New methods and techniques are continuously being found to improve the way of detecting and diagnosing diseases. Researchers at Michigan State University have developed an interesting new method for detecting the density of proteins in the blood – a method that could massively improve the rate at which diseases are detected and diagnosed.
A method has previously been used to separate different types of particles in solutions, arranging them in groups based on their relative densities rather than weight is called “magnetic levitation,” or MagLev. Researchers, Morteza Mahmoudi, and Ali Akbar Ashkarran suggest that this method also can be applied to human blood plasma – the liquid component of blood. Plasma contains many types of proteins that perform a multitude of functions in the body.
As proteins play a crucial role in our body, being able to accurately measure the density of proteins in the body would be a great step taken towards wellness. For example, lipoproteins transport fats to cells, antibody proteins play roles in immunity and coagulation proteins help blood clot. Current methods to measure the density of proteins in liquid are unreliable and often destroy the fundamental properties of the proteins.
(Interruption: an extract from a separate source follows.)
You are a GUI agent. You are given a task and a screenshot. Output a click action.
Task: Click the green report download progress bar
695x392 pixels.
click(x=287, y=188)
Plasma proteins were introduced in a small tube containing magnetic Nanoparticles. After a few hours, there was an observation of a number of distinct bands representing various forms of proteins. This is the MagLev technique.
“The proteins created specific shapes when they were levitated,” Mahmoudi said. “It looks like a ‘smiley face’ of layers.”
The two remarkable findings from the research were that there was no correlation between the density of a protein and its molecular weight, which came as a surprise since it goes against conventional thinking. The other was that the average density of proteins was much lower than previous studies had suggested. The researchers believe the accurate density of proteins would enable us to design safer and more efficient therapeutic agents, such as Nanomedicine. In this way, the particular “signature” of an individual’s plasma proteins might tell a doctor much about a patient’s health status.
In another study conducted they tested the MagLev method clinically by comparing the plasma of healthy people to that of people who abuse opioids. From image analysis, they found distinct and reliable differences in the spectrum of plasma proteins of healthy individuals and those who abuse opioids. The method holds particular promise for diagnostics, a potentially lengthy process that can delay treatment. Mahmoudi said he and his team are currently working on using MagLev to identify other types of chronic disease, like multiple sclerosis and cancer, where the accurate diagnosis is critical and in many cases lifesaving.
The team is also looking at whether MagLev can be used in diagnosing cancer, where early detection can affect survival rates.
“If we can use the technique to detect cancer sooner, many more cancers could be treated successfully,” Mahmoudi said.